● Given information:

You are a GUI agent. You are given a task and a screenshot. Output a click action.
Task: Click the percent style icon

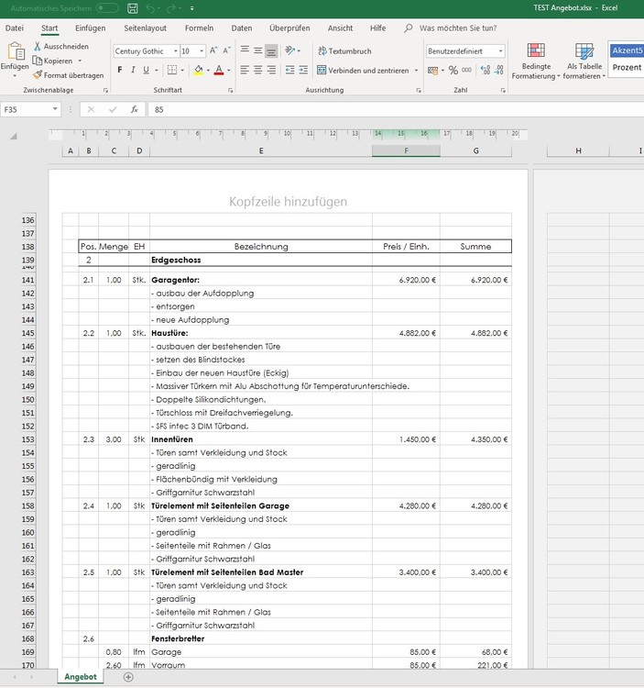pyautogui.click(x=453, y=70)
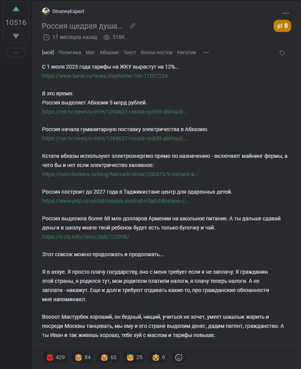Image resolution: width=301 pixels, height=369 pixels.
Task: Toggle the reaction showing 60
Action: (x=109, y=357)
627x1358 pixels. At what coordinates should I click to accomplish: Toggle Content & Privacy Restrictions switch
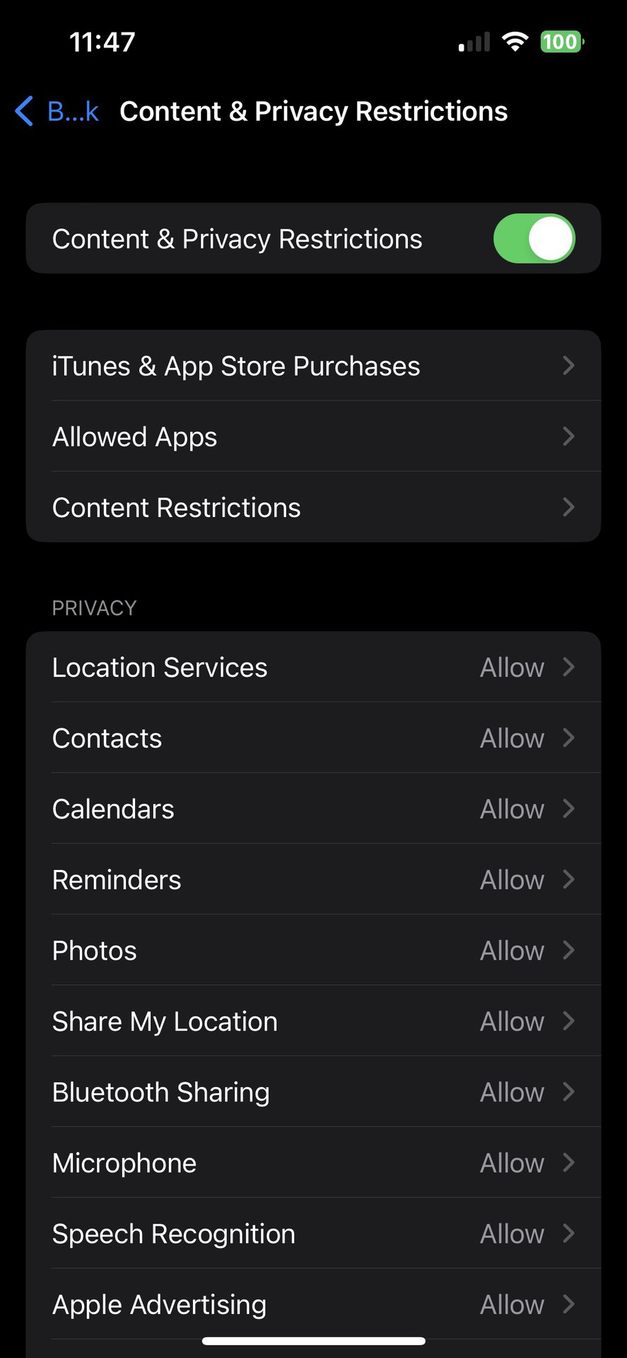pos(534,238)
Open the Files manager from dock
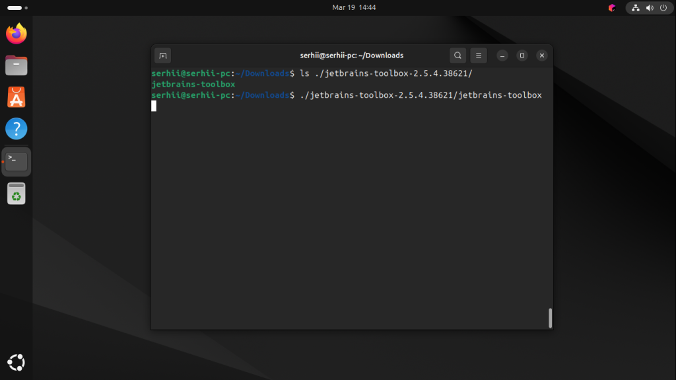Image resolution: width=676 pixels, height=380 pixels. 17,65
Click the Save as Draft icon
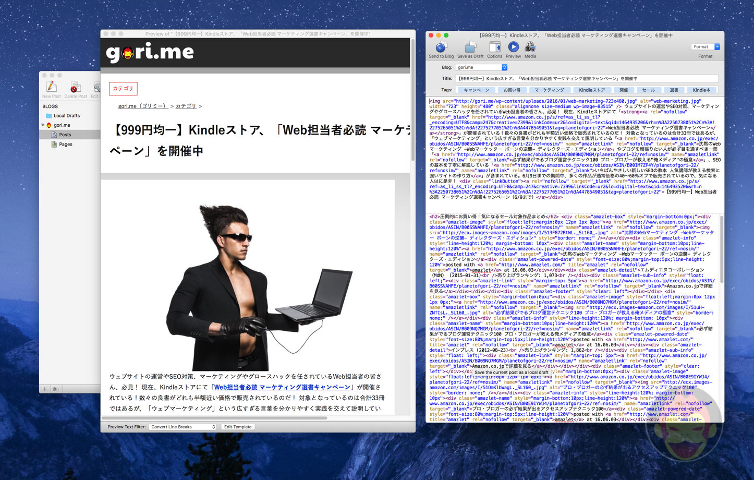754x480 pixels. point(470,47)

● Problem requirements: Write out the entries word for word. Skip the pictures.

● Solution to this task:
You are a GUI agent. You are given a task and a screenshot. Output a click action.
Task: Click the percent style icon

pyautogui.click(x=453, y=70)
Image resolution: width=301 pixels, height=369 pixels.
Task: Toggle the reaction showing 60
Action: (x=109, y=357)
627x1358 pixels. At what coordinates should I click to accomplish: Toggle Content & Privacy Restrictions switch
pos(534,238)
Open the Files manager from dock
Image resolution: width=676 pixels, height=380 pixels. 17,65
Click the Save as Draft icon
754x480 pixels. point(470,47)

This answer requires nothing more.